• WHAT TO DO: The lines from the start of the records below through the line containing "Open the Documents folder path link" are to be copied exactly, both ends included, with nothing added.
── AVAILABLE DATA
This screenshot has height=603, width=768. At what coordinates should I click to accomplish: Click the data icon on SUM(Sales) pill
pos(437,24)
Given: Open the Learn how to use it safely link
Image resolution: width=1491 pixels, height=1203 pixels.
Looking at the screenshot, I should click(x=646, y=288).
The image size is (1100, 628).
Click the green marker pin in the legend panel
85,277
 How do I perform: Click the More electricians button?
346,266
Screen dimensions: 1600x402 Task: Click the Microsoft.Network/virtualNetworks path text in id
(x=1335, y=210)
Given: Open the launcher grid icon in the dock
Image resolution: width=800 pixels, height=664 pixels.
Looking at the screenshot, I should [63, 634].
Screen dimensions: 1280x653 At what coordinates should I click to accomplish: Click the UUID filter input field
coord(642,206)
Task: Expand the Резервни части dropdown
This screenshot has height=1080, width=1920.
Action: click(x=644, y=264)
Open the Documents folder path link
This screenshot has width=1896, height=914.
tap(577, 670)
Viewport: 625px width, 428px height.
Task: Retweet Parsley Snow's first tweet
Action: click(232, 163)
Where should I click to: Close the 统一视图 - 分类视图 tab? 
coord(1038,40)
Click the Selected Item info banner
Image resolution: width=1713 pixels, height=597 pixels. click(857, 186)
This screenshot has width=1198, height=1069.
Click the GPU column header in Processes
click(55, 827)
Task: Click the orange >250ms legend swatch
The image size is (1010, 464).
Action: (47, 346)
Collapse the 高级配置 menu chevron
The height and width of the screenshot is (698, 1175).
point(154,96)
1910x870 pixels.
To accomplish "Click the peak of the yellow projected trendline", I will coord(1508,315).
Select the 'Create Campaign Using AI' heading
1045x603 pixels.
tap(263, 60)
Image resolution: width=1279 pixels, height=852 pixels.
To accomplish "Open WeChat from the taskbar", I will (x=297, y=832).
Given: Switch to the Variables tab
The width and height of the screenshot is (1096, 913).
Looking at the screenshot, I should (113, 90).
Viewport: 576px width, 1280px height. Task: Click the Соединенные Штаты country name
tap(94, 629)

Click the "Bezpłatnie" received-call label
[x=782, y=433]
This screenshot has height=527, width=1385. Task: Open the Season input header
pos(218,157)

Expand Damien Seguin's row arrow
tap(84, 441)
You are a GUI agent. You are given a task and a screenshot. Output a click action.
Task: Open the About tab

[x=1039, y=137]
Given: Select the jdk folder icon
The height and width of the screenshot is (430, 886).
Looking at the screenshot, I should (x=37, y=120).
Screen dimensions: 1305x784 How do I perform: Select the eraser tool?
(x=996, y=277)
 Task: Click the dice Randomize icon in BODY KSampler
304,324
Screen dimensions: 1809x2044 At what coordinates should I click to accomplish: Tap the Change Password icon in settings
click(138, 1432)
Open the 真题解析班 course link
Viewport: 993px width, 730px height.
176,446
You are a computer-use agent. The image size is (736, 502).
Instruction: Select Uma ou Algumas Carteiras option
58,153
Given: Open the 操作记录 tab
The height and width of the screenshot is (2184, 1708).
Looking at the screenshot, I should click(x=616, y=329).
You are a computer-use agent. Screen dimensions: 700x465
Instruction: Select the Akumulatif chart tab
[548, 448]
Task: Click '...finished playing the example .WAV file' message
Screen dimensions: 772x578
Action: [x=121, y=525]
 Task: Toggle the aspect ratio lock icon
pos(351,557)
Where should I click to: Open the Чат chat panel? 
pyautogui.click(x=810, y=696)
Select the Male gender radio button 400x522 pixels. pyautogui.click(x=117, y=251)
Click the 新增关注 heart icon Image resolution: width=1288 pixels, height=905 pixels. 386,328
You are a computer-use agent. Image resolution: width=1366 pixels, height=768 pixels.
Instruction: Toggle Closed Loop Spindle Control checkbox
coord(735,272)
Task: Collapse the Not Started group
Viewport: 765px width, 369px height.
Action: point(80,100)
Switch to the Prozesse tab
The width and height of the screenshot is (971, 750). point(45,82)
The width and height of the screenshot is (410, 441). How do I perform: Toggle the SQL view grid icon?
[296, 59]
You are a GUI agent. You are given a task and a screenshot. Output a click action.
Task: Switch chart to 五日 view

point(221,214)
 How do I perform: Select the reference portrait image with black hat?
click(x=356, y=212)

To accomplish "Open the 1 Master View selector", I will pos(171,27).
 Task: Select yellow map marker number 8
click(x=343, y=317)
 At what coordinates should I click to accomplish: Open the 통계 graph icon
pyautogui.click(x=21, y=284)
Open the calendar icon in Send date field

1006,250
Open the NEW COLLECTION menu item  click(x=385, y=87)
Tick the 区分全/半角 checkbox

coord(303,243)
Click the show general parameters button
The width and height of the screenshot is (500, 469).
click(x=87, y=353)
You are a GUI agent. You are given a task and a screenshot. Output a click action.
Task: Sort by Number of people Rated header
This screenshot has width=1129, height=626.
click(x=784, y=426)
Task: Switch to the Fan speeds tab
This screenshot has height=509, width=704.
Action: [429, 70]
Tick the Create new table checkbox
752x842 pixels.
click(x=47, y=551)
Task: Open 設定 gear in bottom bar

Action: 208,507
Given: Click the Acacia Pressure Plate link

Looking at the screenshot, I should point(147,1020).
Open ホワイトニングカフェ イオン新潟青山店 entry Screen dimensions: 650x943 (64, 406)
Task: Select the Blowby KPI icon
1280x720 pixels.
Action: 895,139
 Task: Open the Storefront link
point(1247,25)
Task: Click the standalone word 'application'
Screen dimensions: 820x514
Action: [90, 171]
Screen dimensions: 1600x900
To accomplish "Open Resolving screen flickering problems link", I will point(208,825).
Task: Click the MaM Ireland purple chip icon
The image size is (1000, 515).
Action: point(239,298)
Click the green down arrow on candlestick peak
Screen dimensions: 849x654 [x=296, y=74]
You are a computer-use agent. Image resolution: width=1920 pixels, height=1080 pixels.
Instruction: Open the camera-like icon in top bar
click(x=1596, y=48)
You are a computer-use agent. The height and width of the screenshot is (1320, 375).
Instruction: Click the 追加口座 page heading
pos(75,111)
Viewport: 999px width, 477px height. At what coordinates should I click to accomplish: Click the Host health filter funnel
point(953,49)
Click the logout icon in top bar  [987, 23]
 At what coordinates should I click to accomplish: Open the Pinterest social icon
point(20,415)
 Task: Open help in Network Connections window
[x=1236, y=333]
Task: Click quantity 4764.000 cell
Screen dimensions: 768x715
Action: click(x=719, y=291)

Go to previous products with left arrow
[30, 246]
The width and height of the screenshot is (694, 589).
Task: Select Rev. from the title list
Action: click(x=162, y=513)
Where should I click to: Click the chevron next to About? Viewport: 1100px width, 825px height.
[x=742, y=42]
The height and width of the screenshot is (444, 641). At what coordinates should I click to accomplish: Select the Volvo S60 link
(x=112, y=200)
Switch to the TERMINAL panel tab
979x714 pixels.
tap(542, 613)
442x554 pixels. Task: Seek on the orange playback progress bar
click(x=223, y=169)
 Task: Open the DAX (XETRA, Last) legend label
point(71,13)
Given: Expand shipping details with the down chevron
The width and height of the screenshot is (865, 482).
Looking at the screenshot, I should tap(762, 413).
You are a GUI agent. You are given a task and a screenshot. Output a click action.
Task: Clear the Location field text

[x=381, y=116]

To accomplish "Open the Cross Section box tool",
────
• OUTPUT OF THE EXERCISE:
This screenshot has height=603, width=768. At what coordinates should I click to accomplish: Click the data icon on SUM(Sales) pill
pos(437,24)
Given: Open the Learn how to use it safely link
Image resolution: width=1491 pixels, height=1203 pixels.
Looking at the screenshot, I should click(x=646, y=288).
The image size is (1100, 628).
Click the green marker pin in the legend panel
85,277
 How do I perform: Click the More electricians button?
346,266
Screen dimensions: 1600x402 Task: Click the Microsoft.Network/virtualNetworks path text in id
(x=1335, y=210)
Given: Open the launcher grid icon in the dock
Image resolution: width=800 pixels, height=664 pixels.
Looking at the screenshot, I should [63, 634].
Screen dimensions: 1280x653 At what coordinates should I click to accomplish: Click the UUID filter input field
coord(642,206)
Task: Expand the Резервни части dropdown
This screenshot has height=1080, width=1920.
Action: click(x=644, y=264)
Open the Documents folder path link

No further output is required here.